Dioicous. Perichaetial leaves larger than vegetative, oblong-lanceolate, to c. 3 mm. Perigonia and sporophytes not seen.
Crundwell & Nyholm 1964, fig. 9 a–m; Smith 2004, fig. 192; Porley 2008, p. 62 & 64.
K (Raoul I., between Low Flat & Fishing Rock); NI: N Auckland (Point England Domain); SI: Nelson ("Neudorf"). All verified material is sterile.
Probably adventive. Spence & Ramsay (2006) recorded this species from mainland Australia; and scattered northern and southern hemisphere localities. According to Porley (2008), in Britain this species is characteristic of pH neutral soils.
The Raoul I. material grew in an open place among herbs at a roadside; the Point England material with Funaria hygrometrica on soil over a concrete foundation; and the "Neudorf" material on moist soil shaded by exotic weeds in a paddock. Ranging from 7 to 60 m elevation.
Bryum rubens is one of six N.Z. members of the "B. erythrocarpum complex" in the sense of Crundwell & Nyholm (1964). The complex is discussed in more detail under B. duriusculum.
The wider (relative to other species of the "B. erythrocarpum complex") and thinner-walled mid laminal cells together with the numerous red-brown tubers (with some on short, axillary rhizoids) are distinctive. The costae are also more delicate than in any other N.Z. member of the complex. The only other N.Z. species of the complex with leaves as wide as B. rubens is B. sauteri, which has very different tubers and hence is unlikely to be confused.
The Point England material accords very closely to the leaf and cell dimensions given by Crundwell & Nyholm (1964), who described the tubers of this species as "usually abundant, many of them often on very short rhizoids, clustered at the base of the stem or solitary in the leaf axils, bright crimson, sometimes darker on basic soils." N.Z. material has red-brown rather than crimson tubers.

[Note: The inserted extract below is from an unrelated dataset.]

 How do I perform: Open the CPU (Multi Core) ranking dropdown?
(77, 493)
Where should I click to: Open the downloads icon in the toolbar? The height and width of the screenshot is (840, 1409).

Crundwell & Nyholm (1964, p. 633) recorded B. rubens from Napier and Dunedin. The former locality record was based on material segregated from Pottia zealandiae collected by Berggren in 1874. Two duplicates of the Berggren Napier collection have been examined but no material referable to the "B. erythrocarpum complex" is present in either. The Dunedin material that they cited is also a Berggren collection and has not been available for study.